Kepala Satpol PP-WH Aceh Besar, Muhajir, menjelaskan teguran tersebut setelah pihaknya mendapat laporan dari masyarakat bahwa pakaian yang digunakan peserta olahraga itu dinilai tidak memenuhi kenetuan syariat Islam.
"Petugas kami telah menemui pihak hotel dan meminta agar kegiatan semacam itu tidak dipublikasikan serta wajib mematuhi Qanun Nomor 11 Tahun 2002 tentang Pelaksanaan Syariat Islam," kata Muhajir, Senin (30/6).
Kegiatan di Aceh Harus Selaras dengan Nilai-Nilai Islam dan Kearifan Lokal
Muhajir menyebut, pihaknya melayangkan teguran ke manajemen hotel pada Selasa (24/6) lalu. Sikap itu harus diambil karena segala aktivitas yang dilakukan di Aceh harus sesuai budaya lokal dan aturan syariat Islam.

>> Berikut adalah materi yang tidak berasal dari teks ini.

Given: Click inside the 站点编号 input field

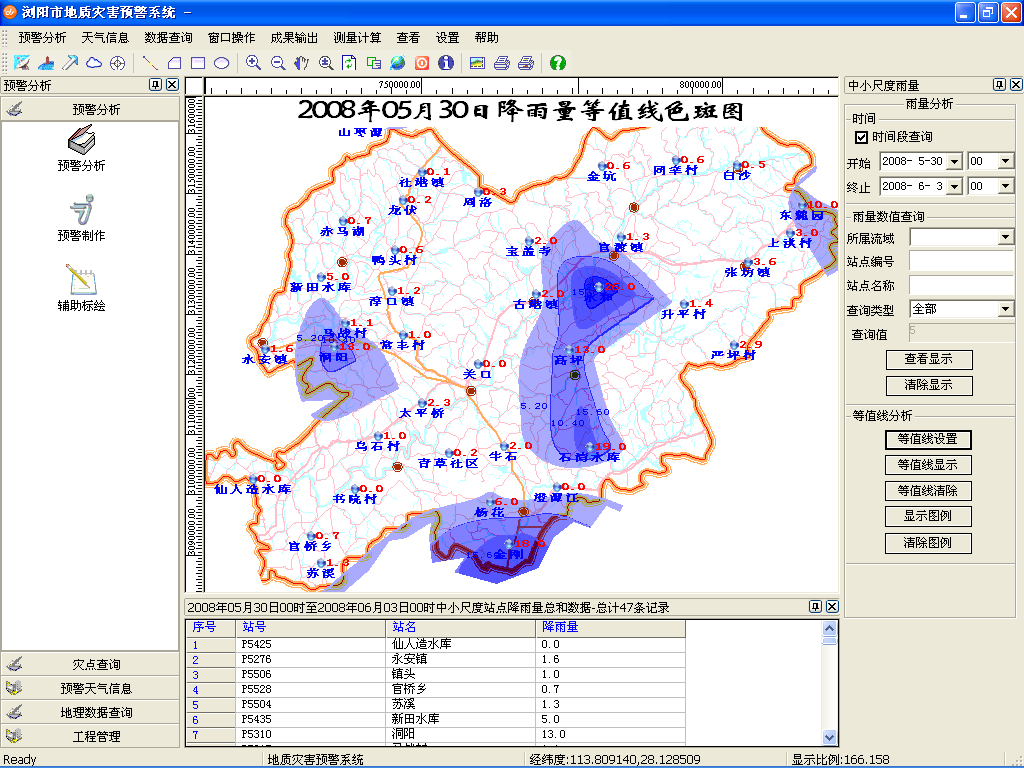Looking at the screenshot, I should [x=961, y=262].
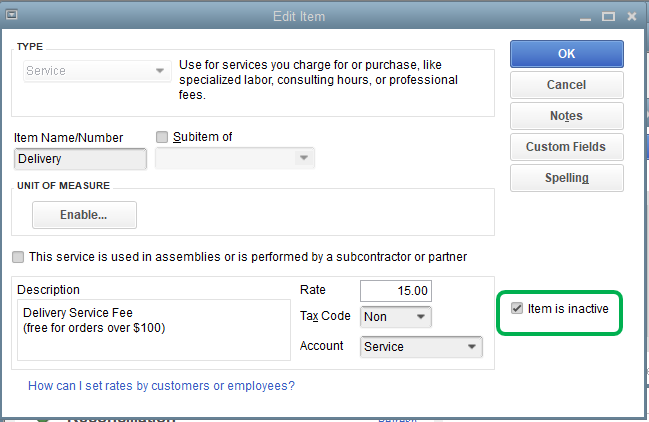The image size is (649, 422).
Task: Open the Notes for this item
Action: coord(566,116)
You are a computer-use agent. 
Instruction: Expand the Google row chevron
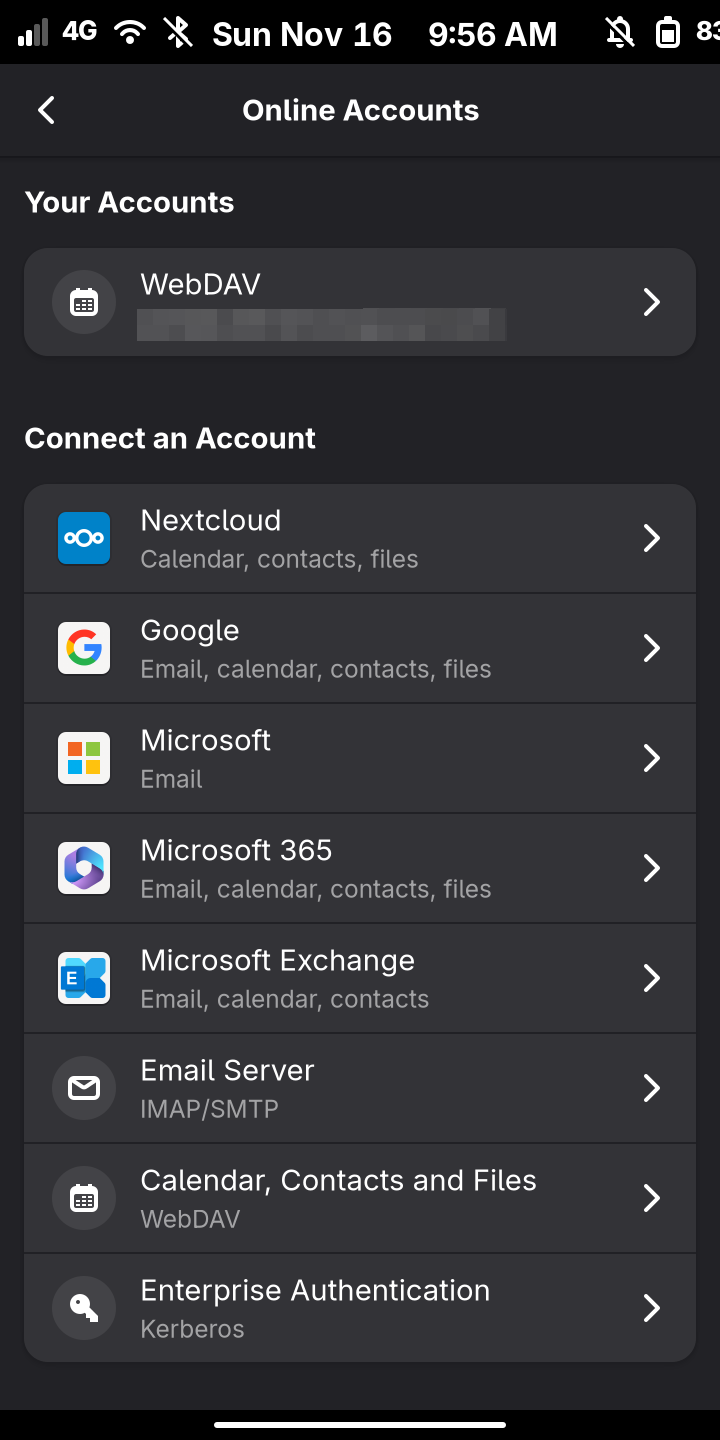pyautogui.click(x=651, y=648)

Pihak hotel juga diarahkan untuk lebih selektif dalam menggelar kegiatan, terutama yang melibatkan perempuan, agar selaras dengan nilai-nilai Islam dan kearifan lokal.
Muhajir menegaskan bahwa penegakan syariat Islam adalah tanggung jawab bersama pemerintah dan masyarakat.
"Kita hidup di Aceh, maka segala aktivitas harus menyesuaikan dengan budaya lokal serta ketentuan syariat Islam," tegasnya.